In honor of Healthy Vision Month, let’s talk about how our food choices can play a role in protecting our eye health. Did you know that there are nutrients in food that can help maintain eye function, protect the eyes from damaging light, and reduce the risk of developing age or disease related decrease in the quality of eyesight? It’s as easy adding in specific fruits, vegetables, lean proteins, and healthy fats to your meals and snacks. Read below to see how you can make these simple additions.

Vitamin A

This nutrient plays a vital role in maintaining the health of our light-sensing cells, or photoreceptors. Over time, vitamin A deficiency can lead to blindness. Good sources of vitamin A include liver, eggs, salmon, and dairy. Vitamin A is also found in plant based sources like sweet potato, carrots, leafy greens, and bell peppers.

Vitamin C

Eyes need antioxidants to protect them from damage, and vitamin C is a very powerful antioxidant. Vitamin C is found in large concentrations in the fluid that surrounds the outer eye. Studies suggest that people who have higher vitamin C intake reduce the risk of developing cataracts, a condition that leads to cloudy eyesight. Foods high in vitamin C include papaya, pineapple, strawberries, kiwi, oranges, broccoli, bell peppers, and brussels sprouts.

Vitamin E

Vitamin E is a fat-based antioxidant for eye health that is found in high concentrations in the retina, the part of the eye that sends visual information to the brain. Almonds, pumpkin seeds, avocado, and olive oil are all foods that are rich in vitamin E.
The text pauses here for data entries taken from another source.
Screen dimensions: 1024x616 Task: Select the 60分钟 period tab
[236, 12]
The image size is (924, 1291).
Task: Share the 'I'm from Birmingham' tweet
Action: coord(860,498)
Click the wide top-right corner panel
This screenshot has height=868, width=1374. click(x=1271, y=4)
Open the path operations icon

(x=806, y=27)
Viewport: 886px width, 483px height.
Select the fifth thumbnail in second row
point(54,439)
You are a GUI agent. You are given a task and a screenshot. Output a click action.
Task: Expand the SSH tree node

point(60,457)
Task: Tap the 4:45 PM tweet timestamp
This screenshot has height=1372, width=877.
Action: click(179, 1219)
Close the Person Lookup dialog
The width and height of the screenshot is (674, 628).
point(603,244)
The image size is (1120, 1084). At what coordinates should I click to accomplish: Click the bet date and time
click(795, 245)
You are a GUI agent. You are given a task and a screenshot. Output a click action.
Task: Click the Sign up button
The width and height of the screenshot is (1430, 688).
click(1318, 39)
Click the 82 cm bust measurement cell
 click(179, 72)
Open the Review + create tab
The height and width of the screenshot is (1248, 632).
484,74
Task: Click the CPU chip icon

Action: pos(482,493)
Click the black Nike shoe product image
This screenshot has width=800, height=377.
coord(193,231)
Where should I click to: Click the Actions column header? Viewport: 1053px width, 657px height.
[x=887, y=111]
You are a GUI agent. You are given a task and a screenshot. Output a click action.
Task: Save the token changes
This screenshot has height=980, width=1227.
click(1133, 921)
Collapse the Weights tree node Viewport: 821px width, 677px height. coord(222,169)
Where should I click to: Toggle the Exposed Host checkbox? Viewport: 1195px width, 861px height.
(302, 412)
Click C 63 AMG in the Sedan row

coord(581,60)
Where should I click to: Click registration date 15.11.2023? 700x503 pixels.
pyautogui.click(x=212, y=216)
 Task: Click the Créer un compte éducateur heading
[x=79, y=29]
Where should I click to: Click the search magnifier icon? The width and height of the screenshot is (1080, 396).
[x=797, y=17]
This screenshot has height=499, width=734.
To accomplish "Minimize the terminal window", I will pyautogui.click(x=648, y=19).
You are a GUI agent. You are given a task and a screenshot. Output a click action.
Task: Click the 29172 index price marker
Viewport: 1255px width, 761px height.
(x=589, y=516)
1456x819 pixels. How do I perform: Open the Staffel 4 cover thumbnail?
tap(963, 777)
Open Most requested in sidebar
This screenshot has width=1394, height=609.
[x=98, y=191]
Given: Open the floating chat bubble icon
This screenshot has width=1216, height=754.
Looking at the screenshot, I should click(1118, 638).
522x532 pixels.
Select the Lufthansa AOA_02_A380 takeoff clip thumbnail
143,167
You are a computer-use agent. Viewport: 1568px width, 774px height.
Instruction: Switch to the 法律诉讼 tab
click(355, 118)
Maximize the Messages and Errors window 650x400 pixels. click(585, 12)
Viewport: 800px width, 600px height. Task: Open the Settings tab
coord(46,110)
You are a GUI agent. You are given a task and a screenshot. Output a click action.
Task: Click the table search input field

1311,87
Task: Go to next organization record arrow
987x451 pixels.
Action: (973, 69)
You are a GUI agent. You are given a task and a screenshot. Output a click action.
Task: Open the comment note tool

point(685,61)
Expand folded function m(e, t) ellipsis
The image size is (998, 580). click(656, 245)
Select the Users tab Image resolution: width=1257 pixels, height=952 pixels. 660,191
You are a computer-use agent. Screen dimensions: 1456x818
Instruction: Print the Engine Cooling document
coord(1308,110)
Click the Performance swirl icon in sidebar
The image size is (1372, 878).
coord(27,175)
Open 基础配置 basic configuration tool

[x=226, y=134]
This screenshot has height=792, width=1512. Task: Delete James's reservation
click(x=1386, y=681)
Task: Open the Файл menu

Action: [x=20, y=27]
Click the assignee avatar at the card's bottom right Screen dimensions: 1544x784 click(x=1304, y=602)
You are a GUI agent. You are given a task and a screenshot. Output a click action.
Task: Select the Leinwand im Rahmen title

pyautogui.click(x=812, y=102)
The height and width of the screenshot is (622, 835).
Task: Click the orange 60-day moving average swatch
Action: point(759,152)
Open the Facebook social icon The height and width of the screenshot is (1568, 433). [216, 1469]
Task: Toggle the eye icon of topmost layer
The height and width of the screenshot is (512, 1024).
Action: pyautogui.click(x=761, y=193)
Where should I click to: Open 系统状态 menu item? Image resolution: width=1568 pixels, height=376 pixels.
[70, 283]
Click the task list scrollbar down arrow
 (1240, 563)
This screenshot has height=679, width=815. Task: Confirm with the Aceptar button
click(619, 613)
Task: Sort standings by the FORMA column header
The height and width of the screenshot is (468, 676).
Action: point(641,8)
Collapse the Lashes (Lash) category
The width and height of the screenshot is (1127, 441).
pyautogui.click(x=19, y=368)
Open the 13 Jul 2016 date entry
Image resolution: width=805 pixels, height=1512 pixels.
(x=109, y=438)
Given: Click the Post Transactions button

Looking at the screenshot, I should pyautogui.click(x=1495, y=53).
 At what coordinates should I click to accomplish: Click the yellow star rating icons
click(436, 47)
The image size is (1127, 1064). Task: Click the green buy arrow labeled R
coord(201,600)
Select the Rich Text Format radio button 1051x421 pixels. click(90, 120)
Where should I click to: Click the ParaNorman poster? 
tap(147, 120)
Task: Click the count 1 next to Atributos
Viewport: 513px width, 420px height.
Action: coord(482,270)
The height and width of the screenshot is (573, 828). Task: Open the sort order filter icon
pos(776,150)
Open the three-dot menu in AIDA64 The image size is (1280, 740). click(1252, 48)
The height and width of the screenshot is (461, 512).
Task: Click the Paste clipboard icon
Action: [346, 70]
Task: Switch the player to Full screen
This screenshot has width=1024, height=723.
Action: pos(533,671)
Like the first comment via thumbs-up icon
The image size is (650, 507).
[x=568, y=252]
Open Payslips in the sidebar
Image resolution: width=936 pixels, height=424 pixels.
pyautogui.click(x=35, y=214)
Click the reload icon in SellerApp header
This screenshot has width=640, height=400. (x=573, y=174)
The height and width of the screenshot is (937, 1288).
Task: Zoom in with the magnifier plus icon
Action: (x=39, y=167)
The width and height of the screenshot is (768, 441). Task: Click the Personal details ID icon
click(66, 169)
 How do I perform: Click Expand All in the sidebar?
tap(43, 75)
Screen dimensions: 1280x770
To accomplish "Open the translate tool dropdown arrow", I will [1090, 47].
Another type of fat that is key for good eye health is called omega-3 fatty acid. One form of omega-3 known as DHA is found in large amounts in the retina and provides protection to this area of the eye. Studies also suggest that the omega-3 fats DHA and EPA can reduce eye dryness and reduce the risk of developing eye disease because of diabetes. Good food sources include salmon, tuna, mackerel, trout, herring, and sardines. A different type of omega-3 fat known as ALA (our body can transform small amounts of ALA into EPA and DHA) can be found in walnuts, chia seeds, and flax seeds.

Lutein and Zeaxanthin

These are two antioxidants found in green and yellow vegetables. They help to protect your eyes from damage. Eat foods like spinach, swiss chard, kale, parsley, pistachios, peas, egg yolks, and corn to get more lutein and zeaxanthin in your diet. These antioxidants are best absorbed with a fat source, so pair these foods with healthy fats like avocado, nuts, seeds, or olive oil.